═════ PASSAGE

This exploration, believe it or not, has nothing to do with the content of beliefs. It's not about finding "better" or "more helpful" beliefs. How would we even do that? Humans have tried to coax, persuade, and bully other humans into changing their beliefs for thousands of years, mostly to no avail. 

This exploration is about stepping back for a minute and seeing how beliefs develop and get innocently baked-in to our identities. 

Let's begin with some very general, fifth-grade level science. It's a little sciencey, but persevere! It sets up a pretty radical opportunity to see something new. (And if you're the kind of person who understands science at the level of quarks and gluons, proceed with grace). 

Here we go.

You have a truly amazing brain with way too many cool parts and functions to explain in a 5-minute article. But, let’s look at a couple important features. Two parts of the brain known for their roles in pre-conscious functions are the amygdala and the hippocampus. By pre-conscious, I mean that these parts of the brain process information below your level of awareness. You have no say in how this information is processed, interpreted, or stored.

══════════

REQUIREMENT 1: In the records below, change "image size" to "screenshot dimensions" and write the records out again with nothing else altered. Omit the pictures from your answer.

═════ DATA FOR THE TASK

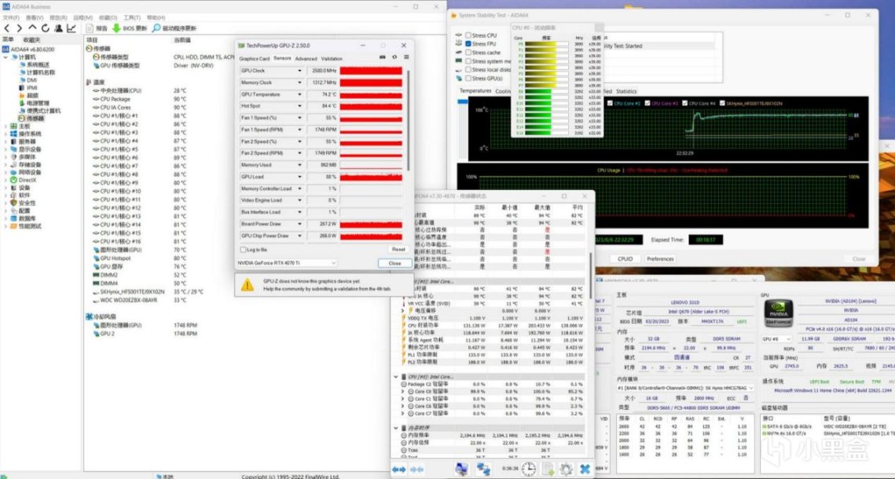This screenshot has height=479, width=895.
Task: Open the GPU Clock sensor dropdown arrow
Action: coord(299,71)
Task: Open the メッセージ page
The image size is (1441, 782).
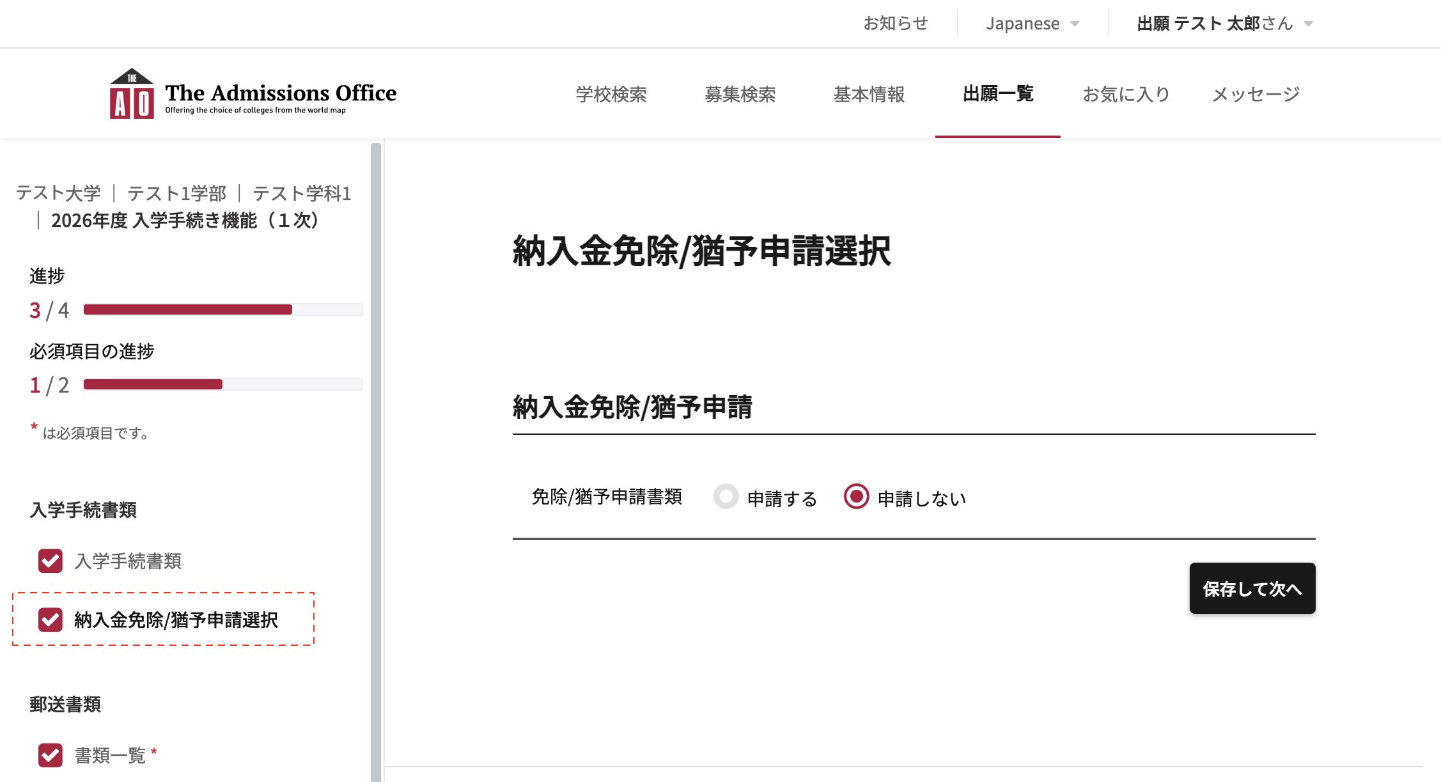Action: (1256, 95)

══════════

REQUIREMENT 2: Reproduce the stretch of the passage on beliefs from "This exploration, believe" through "to no avail." word for word.

ANSWER 1:
This screenshot has height=479, width=895.
Task: Open the GPU Clock sensor dropdown arrow
Action: coord(299,71)
Task: Open the メッセージ page
The screenshot dimensions is (1441, 782).
Action: (1256, 95)

ANSWER 2:
This exploration, believe it or not, has nothing to do with the content of beliefs. It's not about finding "better" or "more helpful" beliefs. How would we even do that? Humans have tried to coax, persuade, and bully other humans into changing their beliefs for thousands of years, mostly to no avail.